Stored data entries
****

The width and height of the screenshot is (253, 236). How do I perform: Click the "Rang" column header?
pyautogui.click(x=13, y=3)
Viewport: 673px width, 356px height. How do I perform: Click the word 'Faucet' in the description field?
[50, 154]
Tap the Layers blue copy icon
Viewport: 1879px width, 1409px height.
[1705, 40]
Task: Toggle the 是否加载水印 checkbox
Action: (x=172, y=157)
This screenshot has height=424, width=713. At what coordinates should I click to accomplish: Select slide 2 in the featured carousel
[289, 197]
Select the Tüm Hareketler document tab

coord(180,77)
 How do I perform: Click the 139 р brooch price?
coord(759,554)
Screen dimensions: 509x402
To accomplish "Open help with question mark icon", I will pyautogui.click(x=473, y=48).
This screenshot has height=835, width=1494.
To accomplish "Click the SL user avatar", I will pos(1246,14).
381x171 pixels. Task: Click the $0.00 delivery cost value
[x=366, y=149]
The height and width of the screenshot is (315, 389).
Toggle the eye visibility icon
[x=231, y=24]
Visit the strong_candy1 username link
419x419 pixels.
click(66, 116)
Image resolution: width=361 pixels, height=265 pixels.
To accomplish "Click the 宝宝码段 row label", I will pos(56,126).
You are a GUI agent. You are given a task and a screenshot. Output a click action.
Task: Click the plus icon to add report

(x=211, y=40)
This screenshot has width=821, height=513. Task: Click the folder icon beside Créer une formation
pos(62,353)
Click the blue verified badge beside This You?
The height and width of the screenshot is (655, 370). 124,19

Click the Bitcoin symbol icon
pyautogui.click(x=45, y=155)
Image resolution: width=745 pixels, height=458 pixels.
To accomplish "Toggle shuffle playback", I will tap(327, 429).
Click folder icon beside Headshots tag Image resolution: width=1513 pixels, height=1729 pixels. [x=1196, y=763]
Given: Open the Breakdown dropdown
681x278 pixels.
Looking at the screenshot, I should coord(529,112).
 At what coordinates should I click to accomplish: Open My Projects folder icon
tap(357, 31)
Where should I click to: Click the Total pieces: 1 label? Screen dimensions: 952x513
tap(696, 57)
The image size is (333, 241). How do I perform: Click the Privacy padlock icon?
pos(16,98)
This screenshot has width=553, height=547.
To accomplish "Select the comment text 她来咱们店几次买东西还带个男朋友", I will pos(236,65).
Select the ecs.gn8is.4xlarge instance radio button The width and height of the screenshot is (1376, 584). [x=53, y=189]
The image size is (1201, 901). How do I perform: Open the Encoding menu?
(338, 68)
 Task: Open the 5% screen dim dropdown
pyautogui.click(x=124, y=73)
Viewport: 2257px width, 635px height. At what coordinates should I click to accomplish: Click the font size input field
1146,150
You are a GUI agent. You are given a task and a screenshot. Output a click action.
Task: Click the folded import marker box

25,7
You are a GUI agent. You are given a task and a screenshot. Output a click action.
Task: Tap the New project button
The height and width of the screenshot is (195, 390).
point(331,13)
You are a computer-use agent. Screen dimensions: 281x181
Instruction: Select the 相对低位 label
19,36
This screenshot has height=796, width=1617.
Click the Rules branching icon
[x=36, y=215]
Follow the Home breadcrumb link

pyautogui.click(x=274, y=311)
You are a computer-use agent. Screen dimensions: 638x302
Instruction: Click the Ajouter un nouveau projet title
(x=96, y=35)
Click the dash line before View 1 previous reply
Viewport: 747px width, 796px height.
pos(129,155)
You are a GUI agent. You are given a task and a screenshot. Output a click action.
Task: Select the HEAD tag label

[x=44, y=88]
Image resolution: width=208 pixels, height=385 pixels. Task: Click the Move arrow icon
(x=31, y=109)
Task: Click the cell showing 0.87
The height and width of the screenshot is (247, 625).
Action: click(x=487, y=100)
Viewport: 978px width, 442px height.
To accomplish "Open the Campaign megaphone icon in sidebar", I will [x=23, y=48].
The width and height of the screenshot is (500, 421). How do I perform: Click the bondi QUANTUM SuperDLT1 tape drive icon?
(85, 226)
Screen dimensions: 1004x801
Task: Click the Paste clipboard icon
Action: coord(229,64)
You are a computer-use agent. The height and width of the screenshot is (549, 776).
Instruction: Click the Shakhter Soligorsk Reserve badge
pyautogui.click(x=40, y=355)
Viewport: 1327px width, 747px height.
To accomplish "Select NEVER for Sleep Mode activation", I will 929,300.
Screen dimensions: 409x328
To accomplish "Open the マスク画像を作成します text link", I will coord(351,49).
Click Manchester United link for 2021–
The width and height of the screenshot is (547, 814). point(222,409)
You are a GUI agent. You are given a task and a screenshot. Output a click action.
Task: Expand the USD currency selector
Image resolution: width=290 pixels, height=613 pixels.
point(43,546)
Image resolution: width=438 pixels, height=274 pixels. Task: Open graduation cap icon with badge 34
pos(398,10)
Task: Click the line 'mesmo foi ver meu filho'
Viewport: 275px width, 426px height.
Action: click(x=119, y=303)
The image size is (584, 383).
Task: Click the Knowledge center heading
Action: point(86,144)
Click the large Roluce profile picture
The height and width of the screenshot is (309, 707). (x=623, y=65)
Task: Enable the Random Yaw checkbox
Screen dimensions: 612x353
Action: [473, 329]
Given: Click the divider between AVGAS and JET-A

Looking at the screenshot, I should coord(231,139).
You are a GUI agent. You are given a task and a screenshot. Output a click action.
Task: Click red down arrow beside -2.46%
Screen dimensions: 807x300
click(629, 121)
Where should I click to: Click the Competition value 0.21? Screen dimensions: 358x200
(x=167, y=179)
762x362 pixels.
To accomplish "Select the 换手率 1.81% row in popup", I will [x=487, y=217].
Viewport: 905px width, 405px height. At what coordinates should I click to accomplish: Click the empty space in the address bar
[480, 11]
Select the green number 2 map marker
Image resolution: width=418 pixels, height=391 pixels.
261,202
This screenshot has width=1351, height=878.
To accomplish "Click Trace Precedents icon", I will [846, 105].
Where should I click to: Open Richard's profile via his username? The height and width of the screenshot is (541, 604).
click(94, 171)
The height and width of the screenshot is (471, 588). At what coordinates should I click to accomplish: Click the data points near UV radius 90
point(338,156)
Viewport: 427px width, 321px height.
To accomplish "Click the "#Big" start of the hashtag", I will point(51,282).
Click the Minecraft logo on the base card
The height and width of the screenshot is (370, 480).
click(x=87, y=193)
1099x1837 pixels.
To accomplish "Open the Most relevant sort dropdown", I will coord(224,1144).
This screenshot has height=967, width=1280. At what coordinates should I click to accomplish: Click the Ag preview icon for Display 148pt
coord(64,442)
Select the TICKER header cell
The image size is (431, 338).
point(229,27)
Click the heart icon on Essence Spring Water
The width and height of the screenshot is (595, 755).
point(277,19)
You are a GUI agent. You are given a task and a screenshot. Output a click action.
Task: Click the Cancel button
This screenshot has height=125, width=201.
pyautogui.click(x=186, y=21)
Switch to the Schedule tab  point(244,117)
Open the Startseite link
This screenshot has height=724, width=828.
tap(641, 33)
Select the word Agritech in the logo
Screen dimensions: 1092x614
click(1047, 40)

****

§ PROBLEM STATEMENT
Give the number of lines in the records where the word "text" occurs, and add nothing.

§ ANSWER TO THIS PROBLEM
2